SECURITIES AND EXCHANGE COMMISSION
WASHINGTON, D.C. 20549
SCHEDULE 13G
Under the Securities Exchange Act of 1934
Arnold Industries, Inc.
- ------------------------------------------
(Name of Issuer)
Common Stock
- ------------------------------------------
(Title of Class of Securities)
042595108
- ------------------------------------------
(CUSIP Number)
Check the following box if a fee is being paid
with this statement. [ ]
1. Name of Reporting
Person(s) CoreStates Financial Corp
SSN or IRS Identification
No (s) of Above Person(s) 23-1899716
2. Check the Appropriate Box
If a Member of a Group
(See Instructions) [ X ]
3. SEC Use Only
4. Citizenship or Place of
Organization Pennsylvania
Number of Shares Beneficially
Owned by Each Reporting Person with
5. Sole Voting Power 5,593,268
6. Shared Voting Power 21,600
7. Sole Dispositive Power 535,386
8. Shared Dispositive Power -0-
9. Aggregate Amount Beneficially
Owned by Each Reporting Person 5,614,868
10. Check if the Aggregate Amount
in Row 9 Excludes Certain Shares
(See Instructions)
11. Percent of Class Represented by
Amount in Row 9 21.3737%
12. Type of Reporting Person(s)
(See Instructions) HC-BK
Item 1.
(a) Name of Issuer Arnold Industries, Inc.
(b) Address of Issuer's Principal Executive Offices
625 S. Fifth Street
Labanon, PA 17042
Item 2.
(a) Name of Person Filing: CoreStates Financial Corp.
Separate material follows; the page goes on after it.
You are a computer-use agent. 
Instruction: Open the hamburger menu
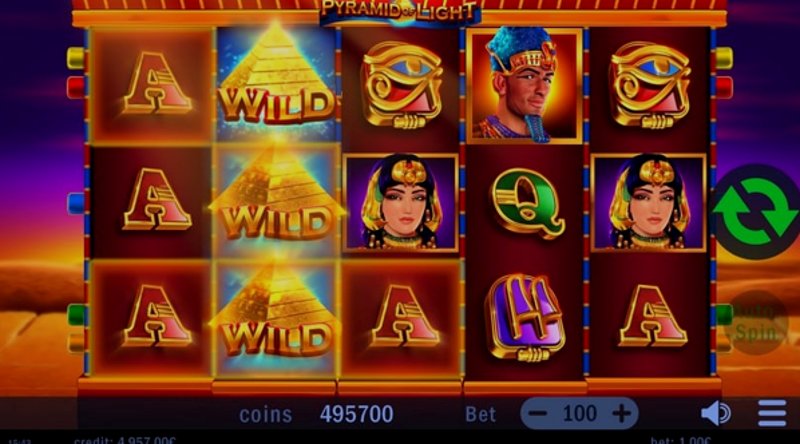click(x=772, y=413)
(b) Address of Principal Business Office or, if none,
Residence
Broad & Chestnut Streets
Philadelphia
(c) Citizenship Pennsylvania
(d) Title of Class of Securities
(e) CUSIP Number 775371107
Item 3. If this Statement is filed pursuant to
Rules 13d-1(b) or 13d-2(b), check whether
the person filing is a:
(a) [ ] Broker or dealer registered under
Section 15 of the Act.
(b) [ ] Bank as defined in Section 3(a)(6)
of the Act.
(c) [ ] Insurance Company as defined in
Section 3(a)(19) of the Act.
(d) [ ] Investment Company registered under
Section 8 of the Investment Company Act.
(e) [ ] Investment Adviser registered under
Section 203 of the Investment Advisers
Act of 1940.
(f) [ ] Employee Benefit Plan, Pension Fund,
which is subject to the provisions of
the Employee Retirement Income Securities
Act of 1974, or Endowment Fund.
(g) [X] Parent Holding Company, in accordance
with Section 240.13-1(b) (1) (ii) (H).
(h) [ ] Group, in accordance with Section
240.13d-1(b)(1) (ii) (H).
Item 4. Ownership
As of June 30, 1997, the reporting person
filing this statement through its wholly
owned subsidiary, CoreStates Bank,
N.A., beneficially owned the following
amounts and percentages of securities of
the above named issuer:
(a) Amount Beneficially Owned 5,614,868
(b) Percent of Class 21.3737%
(c) Number of Shares as to which such
person has the:
(i) sole power to vote or to
direct the vote 5,593,268
(ii) shared power to vote or
to direct the vote 21,600
(iii) sole power to dispose or
to direct the
disposition of 535,386
(iv) shared power to dispose
or to direct the
disposition of -0-
Item 5. Ownership of Five Percent or
Less of a Class N/A
Item 6. Ownership of More then Five
Percent on Behalf of Another Person
CoreStates Bank, N.A.and Meridian Bank
hold the options reported above under
various trust and custodial arrangements.
Item 7. Identification and Classification of
the Subsidiary which Acquired the
Security Being Reported on By the
Parent Holding Company
CoreStates Bank, N.A., a bank
as defined in Section 3(a) (6) of
the Act.
Item 8. Identification and Classification
of Members of the Group N/A
Item 9. Notice of Dissolution of Group N/A
Item 10. Certification
By Signing below, I certify that, to the
best of my knowledge and belief, the
securities referred to above were acquired
in the ordinary course of business and were
not acquired for the purpose of and do not
have effect of changing or influencing the
control of the issuer of participant in any
transaction have such purposes or effect.
After reasonable inquiry and to the best
of my knowledge and belief, I certify that
the information set forth in this
statement is true, complete, and correct.